It's been another busy offseason for the Los Angeles Lakers.

Coming off of a first-round loss to the Phoenix Suns in the 2021 NBA Playoffs, the Lakers opened the summer with a bang in acquiring Russell Westbrook from the Washington Wizards. Since then, they've rounded out their roster with a number of signings in free agency, from Carmelo Anthony and Dwight Howard to Malik Monk and Kendrick Nunn.

Each one of them brings something different to the table, but all that matters is how they complement LeBron James and Anthony Davis as they pursue their second title together.

With that in mind, let's take a closer look at how each one of the team's newest additions fit.

 

Russell Westbrook

Deal: Kentavious Caldwell-Pope, Montrezl Harrell, Kyle Kuzma and the draft rights to Isaiah Jackson for Westbrook and three future second-round picks

We've already covered Westbrook's addition quite a bit, both in written and video form.

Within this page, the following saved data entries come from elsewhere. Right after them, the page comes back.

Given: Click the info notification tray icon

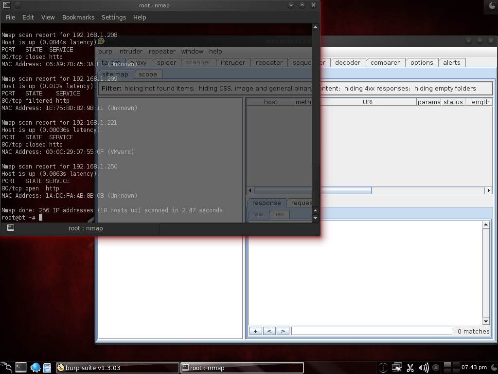Looking at the screenshot, I should pos(383,368).
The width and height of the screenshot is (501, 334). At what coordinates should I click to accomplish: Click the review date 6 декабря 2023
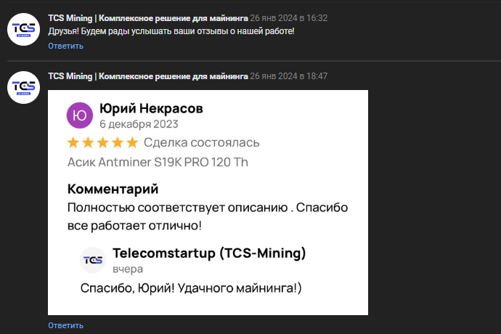coord(139,124)
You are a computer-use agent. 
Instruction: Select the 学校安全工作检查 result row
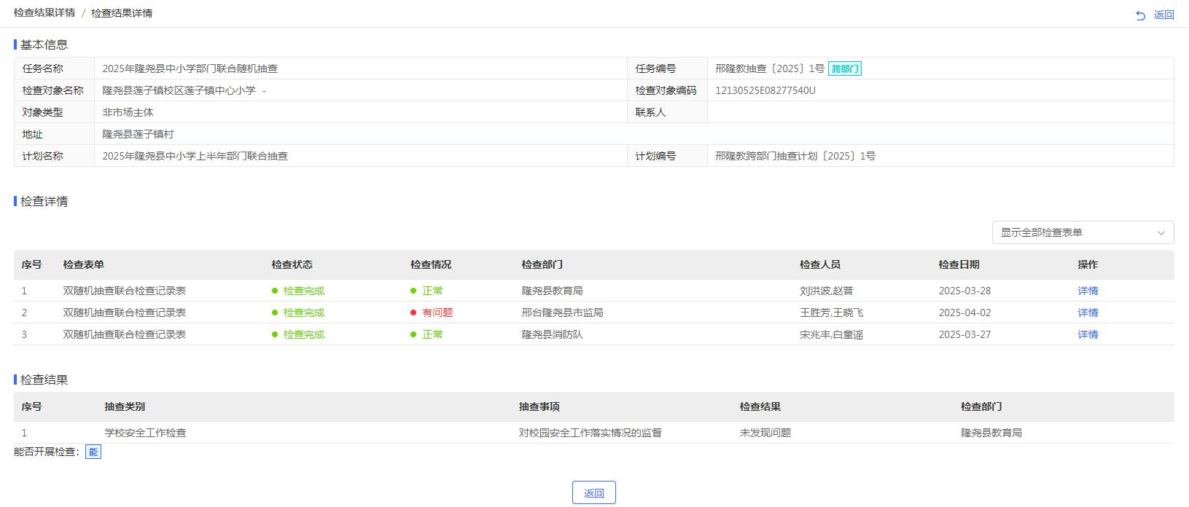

The skinny: Westbrook remains one of the league's best playmakers and is better equipped than Dennis Schroder to take some of the burden off of LeBron offensively. (This is your reminder that LeBron will enter his age-37 season ranking sixth all-time in regular season minutes and first in postseason minutes. It wouldn't hurt for him to play the long game at this point of his career). His limitations as a shooter could become a problem in the playoffs - teams will almost certainly help off of him to clog the paint - but he has the tools to wreak havoc as a cutter, roller and offensive rebounder next to LeBron and Davis.

Whether it's enough to get the Lakers back to the mountain top, we'll see, but there aren't many teams with their level of star power. It's going to be fun to see if they can figure it out, because it has the potential to be pretty special.

 

Carmelo Anthony

Deal: One year, $2.6 million

Anthony posted the second-highest 3-point attempt rate (the percentage of his shots that came from the perimeter) of his career last season. Not only that, but he made a career-best 40.9 percent of his 3-point attempts.

Primarily a stretch four at this point of his career, Anthony will look to space the floor for LeBron and Davis in the same way he did for Damian Lillard and CJ McCollum in Portland.